InTune: Reinforcement Learning-based Data Pipeline Optimization for Deep Recommendation Models
“Recommendation systems now underpin many essential components of the web ecosystem, including search result ranking, ecommerce product placement, and media suggestions in streaming services. Over the last several years, many of these services have begun to employ deep learning (DL) models in their recommendation infrastructure, to better exploit historical patterns in their data. In turn, DL-based product recommendation has quickly become one of the most commercially significant applications of DL. Companies have begun to invest heavily in DL recommendation infrastructure, often maintaining entire datacenters and super-clusters for the sole purpose of recommender model training [1]. But in many cases, these infrastructural investments have run into critical hurdles [7]. Practitioners and cluster administrators are discovering that the training optimization challenges faced with DL recommender models differ significantly from those seen in historical practice with other DL model types [51]. In particular, recent studies of industry clusters have found that the unique design of recommender model architectures has left training pipelines susceptible to inefficiencies in data ingestion [54].

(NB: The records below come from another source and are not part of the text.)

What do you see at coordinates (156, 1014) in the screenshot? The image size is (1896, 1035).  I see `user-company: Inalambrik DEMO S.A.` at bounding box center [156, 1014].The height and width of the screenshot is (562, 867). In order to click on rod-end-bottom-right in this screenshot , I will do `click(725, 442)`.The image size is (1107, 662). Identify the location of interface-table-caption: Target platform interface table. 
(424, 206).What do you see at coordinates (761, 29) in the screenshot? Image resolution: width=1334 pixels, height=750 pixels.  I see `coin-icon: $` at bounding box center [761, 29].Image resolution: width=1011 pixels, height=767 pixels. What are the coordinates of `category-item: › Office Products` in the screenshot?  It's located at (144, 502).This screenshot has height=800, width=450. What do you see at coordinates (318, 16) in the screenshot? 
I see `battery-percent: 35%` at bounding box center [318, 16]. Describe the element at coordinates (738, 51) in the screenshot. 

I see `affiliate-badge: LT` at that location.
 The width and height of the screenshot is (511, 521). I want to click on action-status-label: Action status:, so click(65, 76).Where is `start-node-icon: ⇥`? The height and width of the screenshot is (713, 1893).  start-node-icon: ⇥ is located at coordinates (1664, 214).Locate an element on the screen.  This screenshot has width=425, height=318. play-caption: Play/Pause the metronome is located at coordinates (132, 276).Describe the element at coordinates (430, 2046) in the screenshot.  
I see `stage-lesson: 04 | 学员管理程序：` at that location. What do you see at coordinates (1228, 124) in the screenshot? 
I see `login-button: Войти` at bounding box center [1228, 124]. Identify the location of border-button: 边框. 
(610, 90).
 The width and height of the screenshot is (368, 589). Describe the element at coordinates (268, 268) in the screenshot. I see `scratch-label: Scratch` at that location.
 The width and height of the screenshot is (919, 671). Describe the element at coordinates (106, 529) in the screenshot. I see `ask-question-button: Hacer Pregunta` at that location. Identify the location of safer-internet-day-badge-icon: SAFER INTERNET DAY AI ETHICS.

Most DL architectures are dominated by high-intensity matrix operators, and standard tooling for DL training optimization has evolved to support models that fit this pattern [9, 12, 14, 19, 29, 42, 44]. In such cases, model execution usually dominates training times to such a degree that data ingestion procedures (e.g. disk loading, shuffling, etc) can be overlapped with and hidden underneath the matrix operation times. Unfortunately, however, DL-based recommender models (DLRMs) are atypical in this regard. Recommender datasets are generally composed of both sparse (categorical) and dense (continuous) features, and joining information across features requires transforming these two representations into a common format. To this end, DLRM architectures use embedding tables to transform categorical inputs into dense embedding vectors through a hash-table lookup. These can then be combined with the dense vectors and fed through some secondary DL model to produce user-item probability ratings [50]. Figure 1 illustrates a typical architecture.”